**Prompt**
Go through the entries below and say how many lines hold the word "number". Nothing else is needed.

**Stored entries**

- - - - -

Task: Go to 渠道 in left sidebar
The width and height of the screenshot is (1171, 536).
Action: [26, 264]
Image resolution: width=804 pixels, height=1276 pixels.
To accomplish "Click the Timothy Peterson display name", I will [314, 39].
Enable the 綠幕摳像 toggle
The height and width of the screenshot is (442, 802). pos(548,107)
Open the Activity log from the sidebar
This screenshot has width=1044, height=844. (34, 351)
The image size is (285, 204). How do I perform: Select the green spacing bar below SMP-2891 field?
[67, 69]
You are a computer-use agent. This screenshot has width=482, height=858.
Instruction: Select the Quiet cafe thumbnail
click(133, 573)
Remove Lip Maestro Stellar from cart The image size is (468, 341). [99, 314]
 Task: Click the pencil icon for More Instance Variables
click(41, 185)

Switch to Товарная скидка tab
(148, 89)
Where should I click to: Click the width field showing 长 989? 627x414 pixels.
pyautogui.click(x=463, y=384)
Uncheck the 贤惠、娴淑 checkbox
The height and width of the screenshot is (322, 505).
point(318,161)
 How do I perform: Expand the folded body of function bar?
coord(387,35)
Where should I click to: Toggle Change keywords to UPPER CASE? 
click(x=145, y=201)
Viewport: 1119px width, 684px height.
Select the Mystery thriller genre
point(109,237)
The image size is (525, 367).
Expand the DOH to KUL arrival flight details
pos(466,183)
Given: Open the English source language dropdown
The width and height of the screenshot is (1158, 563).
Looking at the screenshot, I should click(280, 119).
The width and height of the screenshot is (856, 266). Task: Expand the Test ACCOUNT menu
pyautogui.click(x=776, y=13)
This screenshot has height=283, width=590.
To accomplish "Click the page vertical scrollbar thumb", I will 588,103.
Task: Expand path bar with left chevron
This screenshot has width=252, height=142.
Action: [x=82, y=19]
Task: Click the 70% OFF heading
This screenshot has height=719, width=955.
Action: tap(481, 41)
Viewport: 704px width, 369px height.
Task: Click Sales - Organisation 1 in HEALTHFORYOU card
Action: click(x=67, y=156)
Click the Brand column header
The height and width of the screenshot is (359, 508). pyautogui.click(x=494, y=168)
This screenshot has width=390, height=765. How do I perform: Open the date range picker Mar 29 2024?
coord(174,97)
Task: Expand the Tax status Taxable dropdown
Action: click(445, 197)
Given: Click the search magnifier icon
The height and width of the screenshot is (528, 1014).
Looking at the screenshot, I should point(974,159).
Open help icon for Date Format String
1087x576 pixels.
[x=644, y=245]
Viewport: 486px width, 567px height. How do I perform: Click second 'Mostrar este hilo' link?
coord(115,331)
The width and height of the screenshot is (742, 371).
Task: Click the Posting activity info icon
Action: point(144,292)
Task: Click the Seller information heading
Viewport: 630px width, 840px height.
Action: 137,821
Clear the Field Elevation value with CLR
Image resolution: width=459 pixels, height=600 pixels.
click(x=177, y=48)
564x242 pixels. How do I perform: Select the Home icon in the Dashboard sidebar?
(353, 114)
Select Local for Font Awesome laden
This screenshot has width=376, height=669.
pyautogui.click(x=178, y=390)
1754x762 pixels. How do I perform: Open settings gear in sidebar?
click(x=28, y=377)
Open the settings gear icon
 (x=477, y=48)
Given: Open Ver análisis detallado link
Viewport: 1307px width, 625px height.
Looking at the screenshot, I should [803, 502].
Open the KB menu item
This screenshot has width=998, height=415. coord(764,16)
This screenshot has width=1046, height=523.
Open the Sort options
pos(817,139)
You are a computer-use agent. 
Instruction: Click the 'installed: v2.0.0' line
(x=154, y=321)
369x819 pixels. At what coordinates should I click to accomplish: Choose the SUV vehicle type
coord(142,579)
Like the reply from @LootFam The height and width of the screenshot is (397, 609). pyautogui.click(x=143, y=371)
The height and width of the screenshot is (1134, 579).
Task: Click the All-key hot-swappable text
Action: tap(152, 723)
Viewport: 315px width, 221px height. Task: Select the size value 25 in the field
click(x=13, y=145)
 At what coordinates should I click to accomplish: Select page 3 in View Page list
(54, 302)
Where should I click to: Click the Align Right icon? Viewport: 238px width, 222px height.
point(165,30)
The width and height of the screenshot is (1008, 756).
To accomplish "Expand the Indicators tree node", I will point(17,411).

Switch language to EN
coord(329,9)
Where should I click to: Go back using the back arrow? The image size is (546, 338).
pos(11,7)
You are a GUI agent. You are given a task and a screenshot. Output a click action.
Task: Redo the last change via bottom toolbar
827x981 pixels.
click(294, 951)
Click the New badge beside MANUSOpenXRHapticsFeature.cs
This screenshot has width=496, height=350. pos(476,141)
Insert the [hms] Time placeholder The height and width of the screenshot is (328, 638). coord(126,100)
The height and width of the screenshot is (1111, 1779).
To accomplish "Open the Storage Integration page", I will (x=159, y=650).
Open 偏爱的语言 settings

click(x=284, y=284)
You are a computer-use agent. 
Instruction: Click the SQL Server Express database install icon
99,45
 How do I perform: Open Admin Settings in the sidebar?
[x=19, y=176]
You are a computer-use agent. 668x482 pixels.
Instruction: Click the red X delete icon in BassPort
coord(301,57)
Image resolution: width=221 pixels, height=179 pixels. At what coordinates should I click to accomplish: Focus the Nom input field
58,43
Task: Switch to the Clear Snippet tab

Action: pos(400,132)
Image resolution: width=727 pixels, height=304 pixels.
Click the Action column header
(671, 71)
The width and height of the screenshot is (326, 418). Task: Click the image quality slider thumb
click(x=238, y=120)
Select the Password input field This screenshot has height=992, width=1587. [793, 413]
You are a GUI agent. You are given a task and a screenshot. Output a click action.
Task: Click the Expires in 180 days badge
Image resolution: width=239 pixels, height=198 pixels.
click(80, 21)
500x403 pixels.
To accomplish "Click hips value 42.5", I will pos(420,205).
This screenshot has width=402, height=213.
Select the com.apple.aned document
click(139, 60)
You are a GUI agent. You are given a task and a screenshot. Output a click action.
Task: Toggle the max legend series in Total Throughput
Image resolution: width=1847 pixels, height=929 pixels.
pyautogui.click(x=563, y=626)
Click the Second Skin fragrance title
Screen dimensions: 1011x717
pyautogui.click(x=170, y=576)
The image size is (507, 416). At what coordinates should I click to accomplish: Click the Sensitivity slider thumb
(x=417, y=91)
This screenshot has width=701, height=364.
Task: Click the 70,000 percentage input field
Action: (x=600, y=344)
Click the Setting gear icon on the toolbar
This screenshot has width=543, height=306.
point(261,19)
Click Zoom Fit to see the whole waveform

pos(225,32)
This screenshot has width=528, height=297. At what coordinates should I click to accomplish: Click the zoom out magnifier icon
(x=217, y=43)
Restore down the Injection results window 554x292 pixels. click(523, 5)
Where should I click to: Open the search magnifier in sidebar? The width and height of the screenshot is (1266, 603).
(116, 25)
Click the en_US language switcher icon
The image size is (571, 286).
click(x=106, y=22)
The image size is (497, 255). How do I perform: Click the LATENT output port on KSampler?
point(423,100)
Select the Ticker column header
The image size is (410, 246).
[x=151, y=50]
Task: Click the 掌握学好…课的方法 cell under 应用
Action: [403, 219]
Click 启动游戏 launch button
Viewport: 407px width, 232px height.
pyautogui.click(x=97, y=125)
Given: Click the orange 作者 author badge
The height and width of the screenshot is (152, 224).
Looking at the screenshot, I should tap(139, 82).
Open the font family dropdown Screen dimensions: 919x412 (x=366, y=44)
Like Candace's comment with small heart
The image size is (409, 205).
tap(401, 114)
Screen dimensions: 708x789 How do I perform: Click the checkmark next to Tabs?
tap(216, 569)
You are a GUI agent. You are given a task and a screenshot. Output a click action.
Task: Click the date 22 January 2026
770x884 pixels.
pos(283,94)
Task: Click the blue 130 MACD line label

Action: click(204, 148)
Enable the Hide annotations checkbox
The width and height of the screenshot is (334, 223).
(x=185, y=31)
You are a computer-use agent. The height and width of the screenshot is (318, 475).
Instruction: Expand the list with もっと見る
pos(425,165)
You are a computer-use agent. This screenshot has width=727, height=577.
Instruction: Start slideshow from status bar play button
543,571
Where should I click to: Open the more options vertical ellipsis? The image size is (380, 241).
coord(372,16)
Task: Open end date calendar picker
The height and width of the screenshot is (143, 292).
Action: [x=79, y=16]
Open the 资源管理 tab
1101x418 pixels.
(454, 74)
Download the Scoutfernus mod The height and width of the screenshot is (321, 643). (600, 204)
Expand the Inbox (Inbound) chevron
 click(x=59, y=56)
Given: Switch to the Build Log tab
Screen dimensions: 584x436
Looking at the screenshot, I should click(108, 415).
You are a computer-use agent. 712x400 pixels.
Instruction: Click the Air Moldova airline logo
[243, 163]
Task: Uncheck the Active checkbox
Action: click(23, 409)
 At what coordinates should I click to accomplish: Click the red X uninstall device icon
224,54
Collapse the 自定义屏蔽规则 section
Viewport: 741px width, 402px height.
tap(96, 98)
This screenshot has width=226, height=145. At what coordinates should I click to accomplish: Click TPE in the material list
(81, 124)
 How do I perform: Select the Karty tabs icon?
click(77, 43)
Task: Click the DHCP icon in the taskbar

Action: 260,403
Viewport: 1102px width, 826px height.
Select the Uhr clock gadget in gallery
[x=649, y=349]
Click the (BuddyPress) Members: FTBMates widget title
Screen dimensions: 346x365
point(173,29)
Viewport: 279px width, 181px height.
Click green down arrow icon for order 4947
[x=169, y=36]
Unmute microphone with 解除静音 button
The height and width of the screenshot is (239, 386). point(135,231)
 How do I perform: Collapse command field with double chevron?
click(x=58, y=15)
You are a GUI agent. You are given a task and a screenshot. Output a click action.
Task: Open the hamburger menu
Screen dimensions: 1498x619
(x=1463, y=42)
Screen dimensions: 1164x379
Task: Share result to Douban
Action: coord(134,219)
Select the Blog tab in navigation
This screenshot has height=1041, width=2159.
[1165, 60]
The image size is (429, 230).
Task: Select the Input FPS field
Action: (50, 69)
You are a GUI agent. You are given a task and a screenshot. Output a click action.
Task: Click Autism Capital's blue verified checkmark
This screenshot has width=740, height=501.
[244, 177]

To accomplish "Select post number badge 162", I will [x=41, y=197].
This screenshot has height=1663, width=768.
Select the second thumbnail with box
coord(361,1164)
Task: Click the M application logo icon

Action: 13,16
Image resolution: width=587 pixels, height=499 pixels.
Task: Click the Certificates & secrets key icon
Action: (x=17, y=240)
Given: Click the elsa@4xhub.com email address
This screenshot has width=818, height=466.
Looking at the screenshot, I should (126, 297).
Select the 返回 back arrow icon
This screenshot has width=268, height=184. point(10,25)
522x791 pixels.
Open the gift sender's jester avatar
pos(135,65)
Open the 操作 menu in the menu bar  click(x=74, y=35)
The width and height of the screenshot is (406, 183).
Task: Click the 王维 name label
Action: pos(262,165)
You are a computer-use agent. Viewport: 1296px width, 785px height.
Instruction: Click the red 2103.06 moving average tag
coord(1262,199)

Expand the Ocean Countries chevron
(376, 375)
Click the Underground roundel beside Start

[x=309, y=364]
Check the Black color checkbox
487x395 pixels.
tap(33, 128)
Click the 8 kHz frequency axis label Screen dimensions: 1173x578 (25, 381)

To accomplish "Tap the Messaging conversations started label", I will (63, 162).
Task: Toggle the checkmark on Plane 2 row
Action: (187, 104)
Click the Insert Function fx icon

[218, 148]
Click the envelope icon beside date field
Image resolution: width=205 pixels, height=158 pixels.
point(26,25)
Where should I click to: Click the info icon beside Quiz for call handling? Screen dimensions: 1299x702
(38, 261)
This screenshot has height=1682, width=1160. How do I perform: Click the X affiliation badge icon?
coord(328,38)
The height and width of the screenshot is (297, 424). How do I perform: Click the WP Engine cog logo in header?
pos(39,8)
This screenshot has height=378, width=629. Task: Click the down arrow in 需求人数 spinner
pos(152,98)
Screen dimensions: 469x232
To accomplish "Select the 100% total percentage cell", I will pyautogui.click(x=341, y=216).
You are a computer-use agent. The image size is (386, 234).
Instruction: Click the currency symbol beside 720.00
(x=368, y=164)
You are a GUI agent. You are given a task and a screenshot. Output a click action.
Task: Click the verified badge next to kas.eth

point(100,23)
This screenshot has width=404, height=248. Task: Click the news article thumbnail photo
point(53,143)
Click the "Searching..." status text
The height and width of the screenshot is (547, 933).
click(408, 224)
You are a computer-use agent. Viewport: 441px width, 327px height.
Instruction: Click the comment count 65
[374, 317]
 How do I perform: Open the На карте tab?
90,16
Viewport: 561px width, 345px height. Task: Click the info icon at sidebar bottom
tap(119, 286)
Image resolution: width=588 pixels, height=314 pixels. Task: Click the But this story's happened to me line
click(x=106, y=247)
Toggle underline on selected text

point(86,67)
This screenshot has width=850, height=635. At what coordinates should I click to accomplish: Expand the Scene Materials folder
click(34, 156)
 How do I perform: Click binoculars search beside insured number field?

- - - - -

**Your solution**
2